Microsoft Teams Hit by ‘FakeUpdates’ Malware Using Cobalt Strike; Here’s How to Prevent It


Microsoft warned its users about recent “FakeUpdates” campaigns targeting  various types of companies, particularly the education sector that uses Teams videoconferencing app. 

According to a Bleeping Computer as shared by Threat Post, the tech giant warned its customers about the security threat using fake Microsoft Teams update ads as backdoors to infect networks with malware. They use Cobalt Strike in this campaign, which targets the K-12 education and other companies, which are currently dependent on videoconferencing apps such as Microsoft Teams amid the coronavirus pandemic.

Microsoft Teams Is Under Attack by ‘FakeUpdates’ Malware Using Cobalt Strike

(Photo : Microsoft)
Microsoft Teams Is Under Attack by ‘FakeUpdates’ Malware Using Cobalt Strike

Microsoft Teams: ‘FakeUpdates’ Malware Uses Cobalt Strike

According to a report, cyber attackers use Cobalt Strike to infect company networks outside the infection point.

Cobalt Strike is being used by threat actors to spread ransomware and other kinds of malware. It is a commodity attack-simulation tool, which was used in exploiting the privilege-elevation flaw Zerologon that allows attackers to gain access to the domain controller and fully compromise Active Directory identity services.
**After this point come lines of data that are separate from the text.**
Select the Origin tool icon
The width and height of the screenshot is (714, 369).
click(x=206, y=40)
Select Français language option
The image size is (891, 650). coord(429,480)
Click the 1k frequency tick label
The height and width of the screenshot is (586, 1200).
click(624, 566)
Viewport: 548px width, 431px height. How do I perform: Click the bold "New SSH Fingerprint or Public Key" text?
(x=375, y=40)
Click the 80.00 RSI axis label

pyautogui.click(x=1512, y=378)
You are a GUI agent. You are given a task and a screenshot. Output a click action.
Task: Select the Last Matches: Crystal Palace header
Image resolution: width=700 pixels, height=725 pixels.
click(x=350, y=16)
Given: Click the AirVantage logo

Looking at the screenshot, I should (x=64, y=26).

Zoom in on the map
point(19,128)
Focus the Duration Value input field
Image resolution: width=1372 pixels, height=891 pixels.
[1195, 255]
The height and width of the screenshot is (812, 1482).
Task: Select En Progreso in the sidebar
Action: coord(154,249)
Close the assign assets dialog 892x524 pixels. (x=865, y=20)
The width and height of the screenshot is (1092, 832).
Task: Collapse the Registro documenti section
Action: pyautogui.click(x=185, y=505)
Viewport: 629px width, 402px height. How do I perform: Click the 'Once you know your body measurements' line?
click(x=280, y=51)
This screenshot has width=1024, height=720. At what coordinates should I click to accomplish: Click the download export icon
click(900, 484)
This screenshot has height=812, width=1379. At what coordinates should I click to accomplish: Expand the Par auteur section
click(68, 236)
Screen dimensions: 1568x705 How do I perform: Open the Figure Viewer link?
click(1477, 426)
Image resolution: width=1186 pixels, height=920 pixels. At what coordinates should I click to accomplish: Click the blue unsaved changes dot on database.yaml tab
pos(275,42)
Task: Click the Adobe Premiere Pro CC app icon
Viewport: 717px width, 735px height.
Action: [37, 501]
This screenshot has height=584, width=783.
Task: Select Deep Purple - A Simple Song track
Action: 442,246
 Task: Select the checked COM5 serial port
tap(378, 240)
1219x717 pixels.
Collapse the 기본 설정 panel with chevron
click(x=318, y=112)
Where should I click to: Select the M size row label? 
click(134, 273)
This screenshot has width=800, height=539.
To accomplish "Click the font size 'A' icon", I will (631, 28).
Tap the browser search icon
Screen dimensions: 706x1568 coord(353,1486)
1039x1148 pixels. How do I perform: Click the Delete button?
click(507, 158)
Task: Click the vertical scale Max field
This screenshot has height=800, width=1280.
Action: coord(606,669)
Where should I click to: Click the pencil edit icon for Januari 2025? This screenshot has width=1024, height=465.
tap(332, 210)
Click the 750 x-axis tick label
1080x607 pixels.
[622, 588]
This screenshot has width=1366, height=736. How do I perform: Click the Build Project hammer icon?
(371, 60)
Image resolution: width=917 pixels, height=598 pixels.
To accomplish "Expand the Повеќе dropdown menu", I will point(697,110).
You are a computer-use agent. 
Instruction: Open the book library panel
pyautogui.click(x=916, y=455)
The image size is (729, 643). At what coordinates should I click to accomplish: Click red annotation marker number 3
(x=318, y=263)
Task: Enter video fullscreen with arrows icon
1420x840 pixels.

The Microsoft advisory stated that attackers in the recent FakeUpdates campaign used search-engine ads to promote Teams software top results into a domain that they can use and control for infamous activity. Then, if victims would click the link, it would download a payload and execute a PowerShell script that loads malicious content.

Cybercriminals use Cobalt Strike as payload, so threat actors can laterally move across the network beyond the initial infection system. It also installs a valid Microsoft Teams app on the system, so it seems legitimate and prevents victims from noticing the attack.

‘FakeUpdates’ Malware Uses Cobalt Strike

(Photo : Microsoft)
‘FakeUpdates’ Malware Uses Cobalt Strike

The advisory also stated that the campaign dispenses malware, which include the infostealer Predator the Thief, which steals sensitive data including account credentials, payment data, and browsers. The tech giant also noticed the latest campaigns spreading ZLoader and Bladabindi (NJRat) backdoor.